* _FRAGMENTO DE TEXTO_
El tránsito de la clandestinidad a la legalidad fue el eje de la décima y última conferencia guerrillera celebrada esta semana en los Llanos del Yarí, en el sur del país, como parte de los compromisos adquiridos con el acuerdo de paz.
Juega en contra del nuevo movimiento el recuerdo que la mayoría de los colombianos tiene de las atrocidades cometidas por la guerrilla en el último conflicto armado del continente, que dejó cerca de ocho millones de víctimas, entre ellos unos 220.000 muertos, según el Centro Nacional de Memoria Histórica.
Por ello, el director del Observatorio para la Democracia de la Universidad de Los Andes, Miguel García, dijo a Efe que «la degradación de la guerra que generaron las FARC hizo que se acabara la visión romántica que muchos tenían de ese grupo».

* _MATERIAL RECOPILADO_
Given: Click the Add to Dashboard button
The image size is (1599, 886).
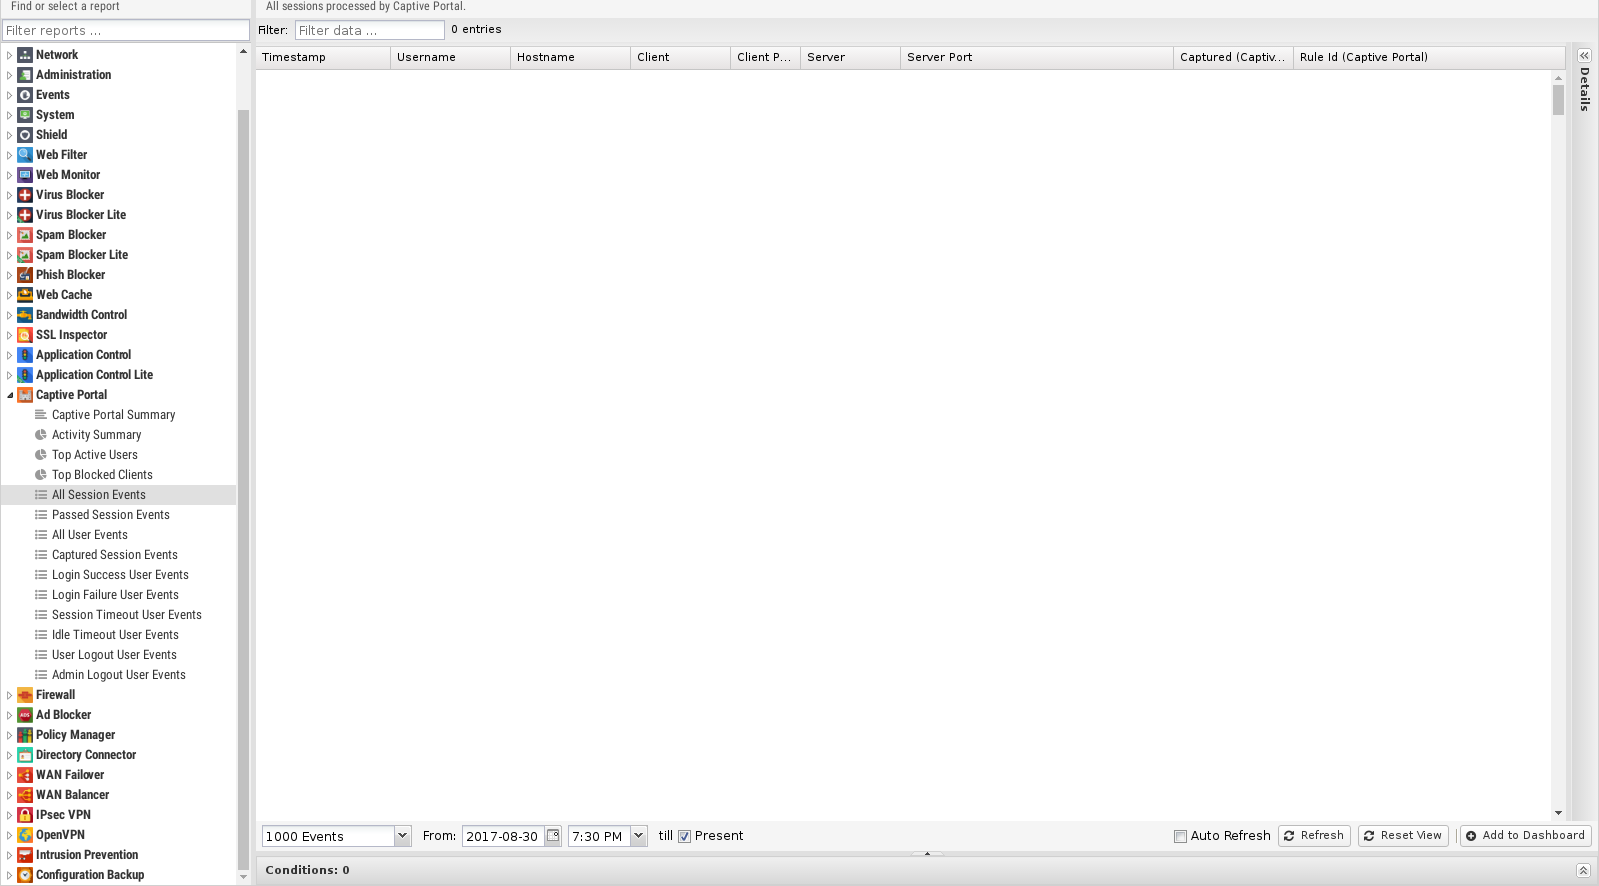Looking at the screenshot, I should click(x=1525, y=836).
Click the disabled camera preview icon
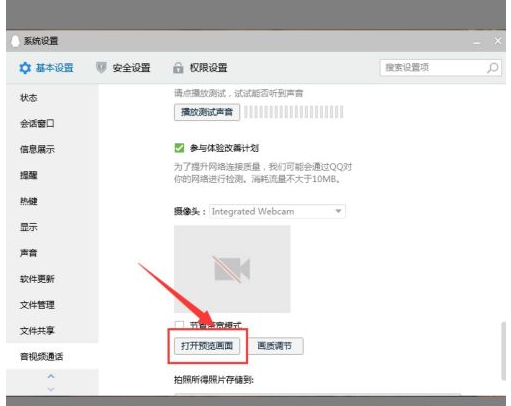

* _TAREA BREVE 1_
Responde estas preguntas con los datos del fragmento sobre la conferencia guerrillera:
(a) ¿En qué lugar se celebró la décima y última conferencia guerrillera?
(b) ¿Cuántos muertos dejó el conflicto armado según el Centro Nacional de Memoria Histórica?
(c) ¿Qué cargo ocupa Miguel García?
* _TAREA BREVE 2_
Prosigue el fragmento sobre la conferencia guerrillera a partir de su última oración.

* _RESULTADO 1_
(a) En los Llanos del Yarí, en el sur del país.
(b) Unos 220.000 muertos.
(c) Es director del Observatorio para la Democracia de la Universidad de Los Andes.

* _RESULTADO 2_
En consecuencia, explicó, «muy seguramente no podrán convertirse en un actor importante en la política nacional, al menos en el corto tiempo, porque el no ser queridos por la mayoría de los colombianos conspira en contra de su éxito electoral».
Como partido político, los analistas coinciden en que las aspiraciones de las Fuerzas Armadas Revolucionarias de Colombia (FARC) estarán centradas en obtener el poder local debido a que, históricamente, su mayor impacto ha sido el presentarse como una guerrilla rural.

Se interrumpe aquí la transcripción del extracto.